= Brief =
According to the following blog post about teaching special needs students, how long is the writer's teaching assignment at Timberview Middle School?

Archive for September 2019

The Specialness of Special Needs Students

September 28, 2019

WORDS FROM W.W.                                                   September 28, 2019

                         

I’ve been looking forward to bedtime these past few days. By 7:30 I’m being challenged to stay upright until 9:00. I’ve been teaching special needs students at Timberview Middle School. Let’s just say that I’m getting my steps in during the school day.

It’s a three week assignment that they asked to take on while the teacher is away. One week is done and I’m down three pounds!

It’s been amazing, amusing, intriguing, and educational. Each of the students has their challenges and their awesome characteristics. Each is unique in some way and just like any other middle school kid in other ways.

For example, yesterday I was teaching a lesson to a group of 8th graders about the American Revolution. I mentioned the Declaration of Independence that was signed on July 4, 1776, and then strayed off with the question about whether any of them have watched fireworks. One girl shook her head yes and then said “Katy Perry, Fireworks.”

Being the old guy who is immersed in the middle school culture and yet totally clueless, I asked what “Katy Perry, Fireworks” meant. That led to us pulling up the song on a cell phone and singing it together. The young lady wants me to work on it and sing it solo-style on Monday. 

And then there’s the 7th grade boy who I do math work sheets with. Each time he gets a problem correct he becomes a drummer with his pencil and the edge of the table. His pencils literally take a beating each day. One 6th grade boy calls everyone “Dude”, even the school principal, but has added “Mr. Wolfe” to his vocabulary now. 

The para professionals who work with the students, go to the regular classrooms with them, help them to the bathroom, and do special feeding for the ones who require it…are incredible! I’m like a fish out of water that is being saved numerous times each day. They appreciate the consistency of my presence and my willingness to help, my conversation with the students and communication with classroom teachers about assignments and daily topics, but they know I’m a green rookie. 

It’s a new kind of education. I’ve discovered the specialness of their personalities, the challenges of keeping their attention, the variety of “paces”…from the young lady that required 28 minutes just to get to the physical education class outside, to the 8th grade boy who I can’t keep up with as he runs to give his mom a hug at the end of the school day.

I see the strain on the paras, who must constantly be alert to the sudden changes in their students’ movements and decisions- the chance of a sudden fall, shift in direction, changes in mood, and need to go to the restroom. There is no down time. A couple of them are often bruised by the unintentional blows that they receive.

And yet the work is rewarding. It is a reminder that the most rewarding moments of life are usually uncomplicated expressions of delight and discovery. Understanding algebra is one thing, but having a challenged student consistently being able to correctly add another number to an “8” is another.

= Recorded data =
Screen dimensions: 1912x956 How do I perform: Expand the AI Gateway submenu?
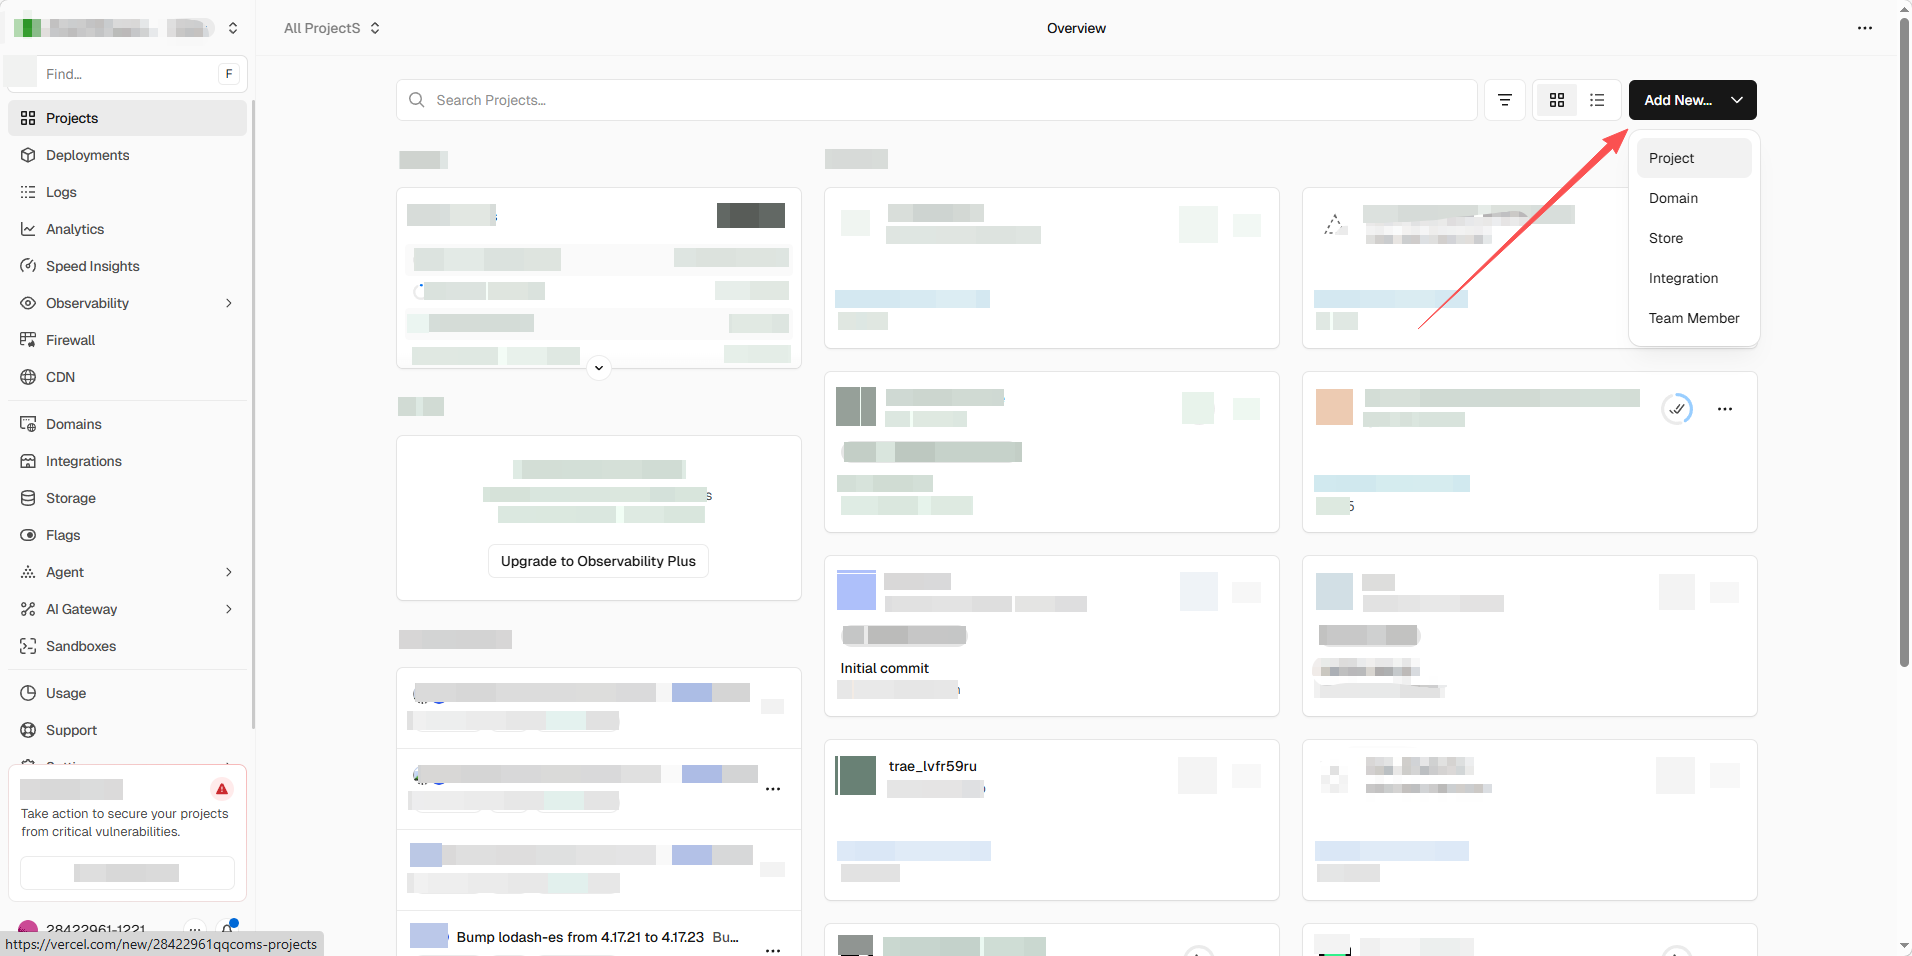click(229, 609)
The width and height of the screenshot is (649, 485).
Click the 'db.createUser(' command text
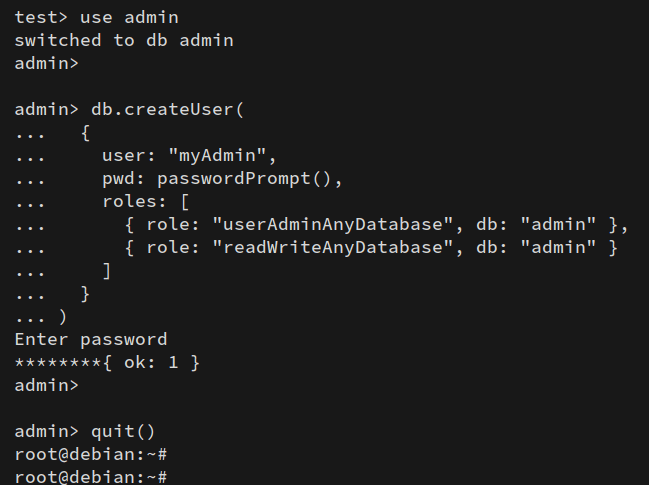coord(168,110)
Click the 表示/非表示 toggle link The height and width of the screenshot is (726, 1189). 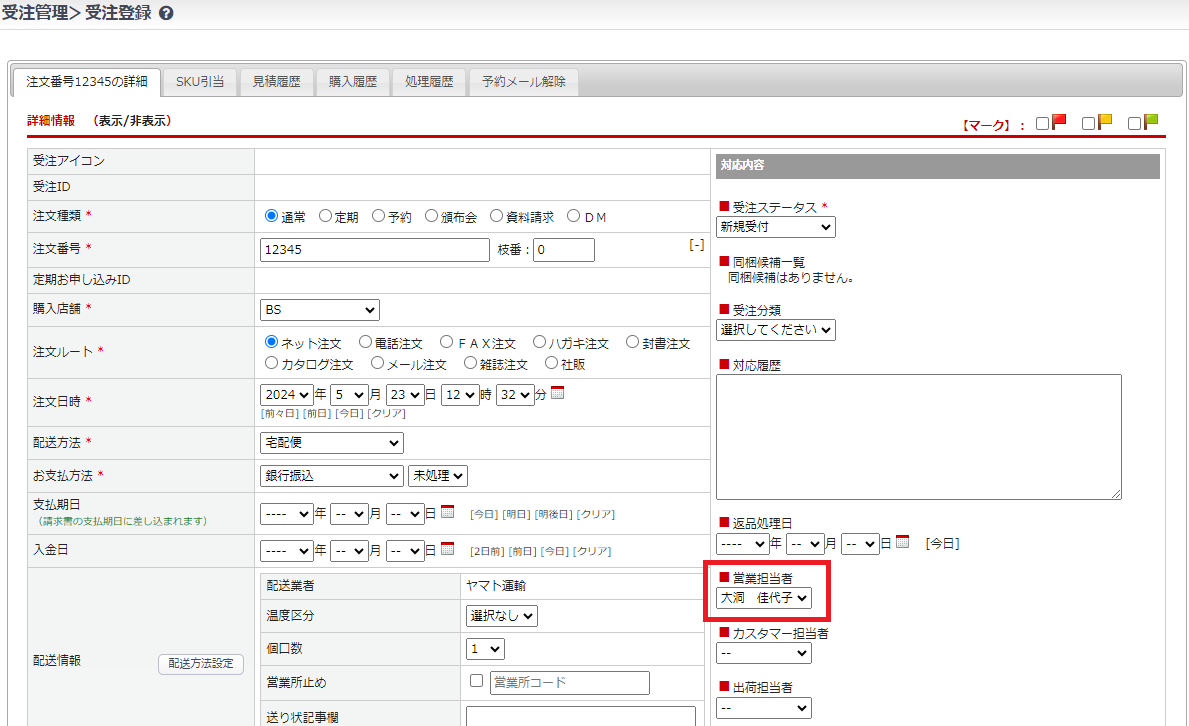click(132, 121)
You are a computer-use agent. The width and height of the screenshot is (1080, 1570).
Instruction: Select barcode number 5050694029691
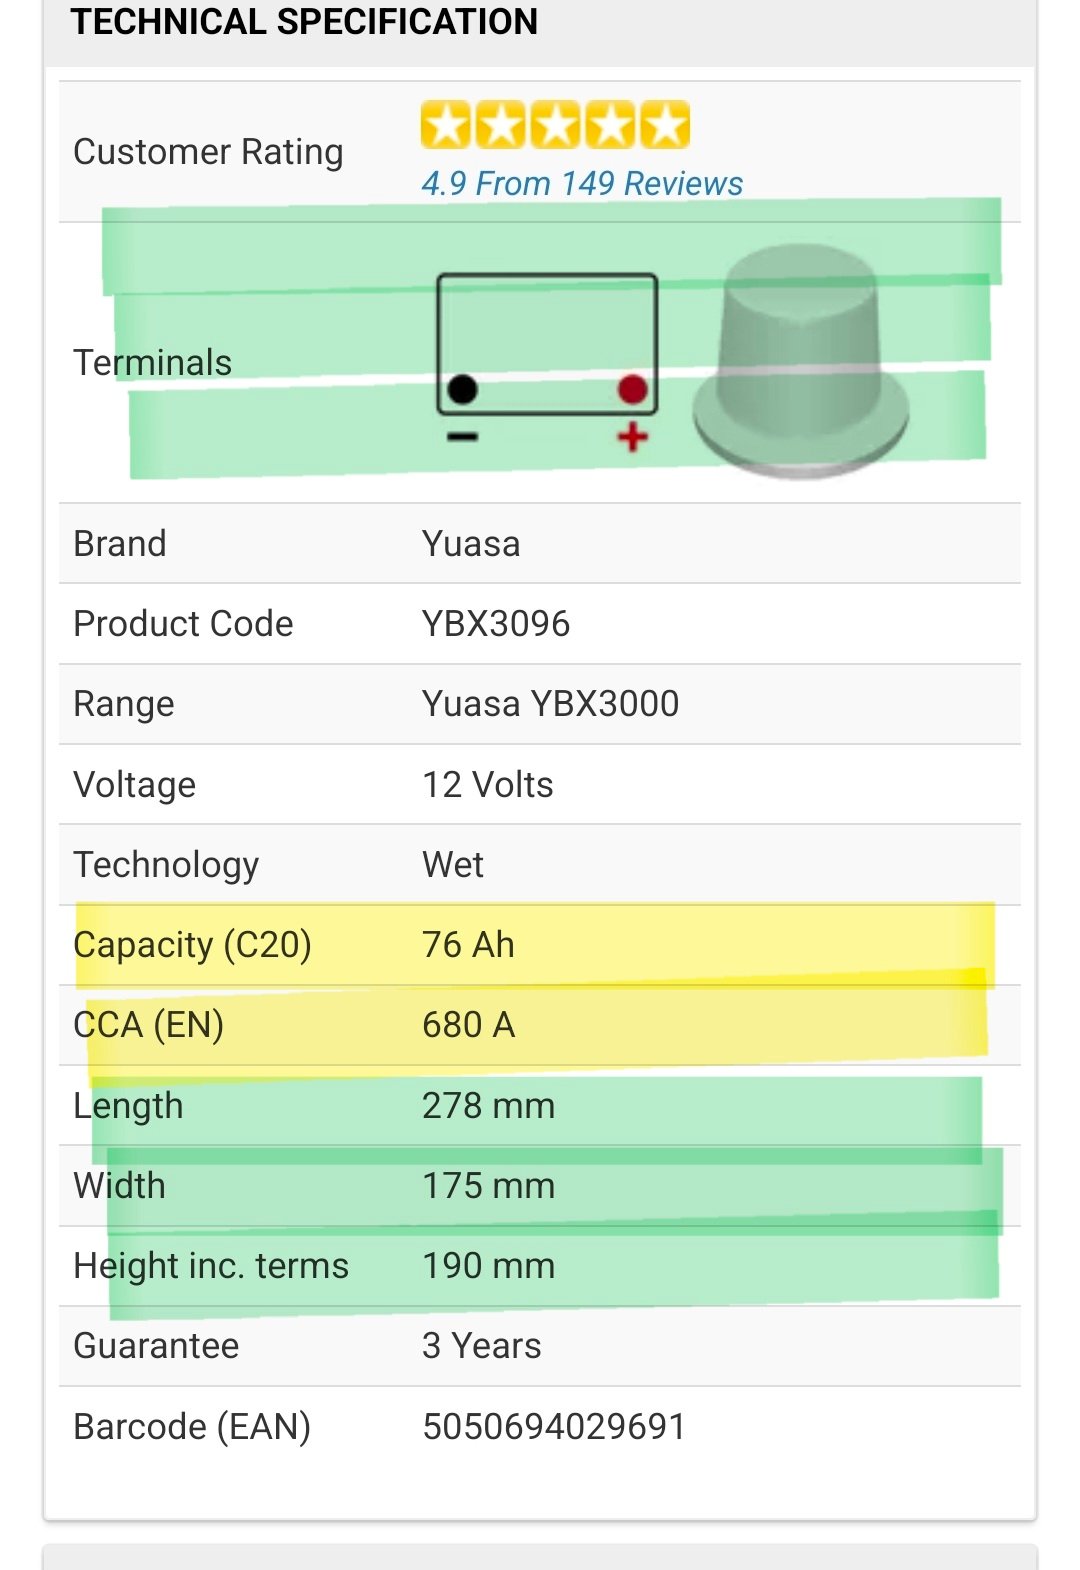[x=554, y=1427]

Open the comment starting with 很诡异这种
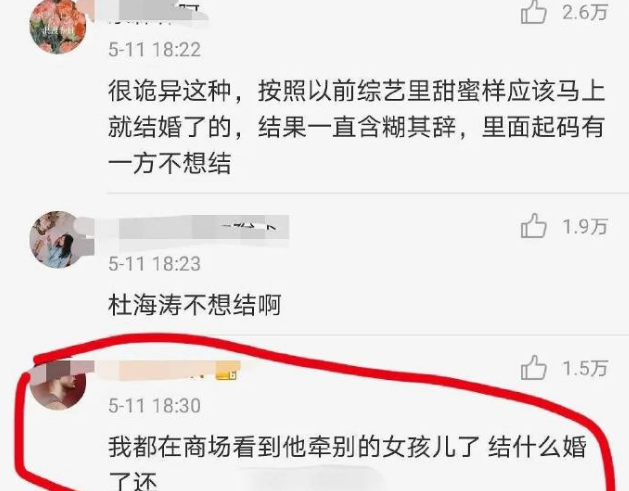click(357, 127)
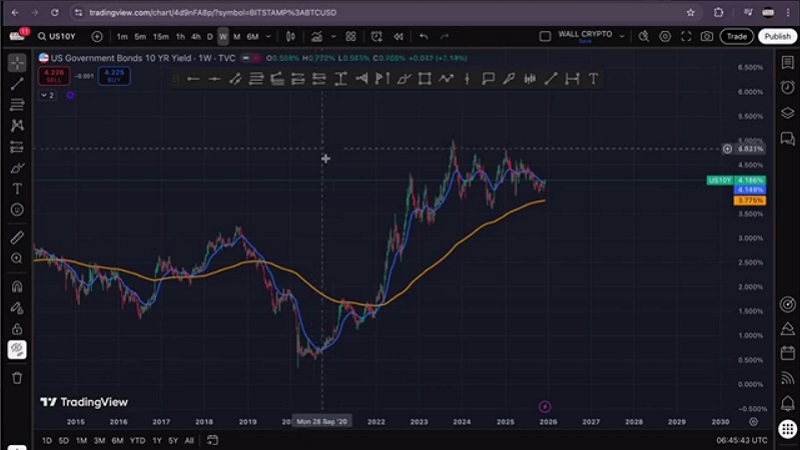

= Written solution =
Three weeks.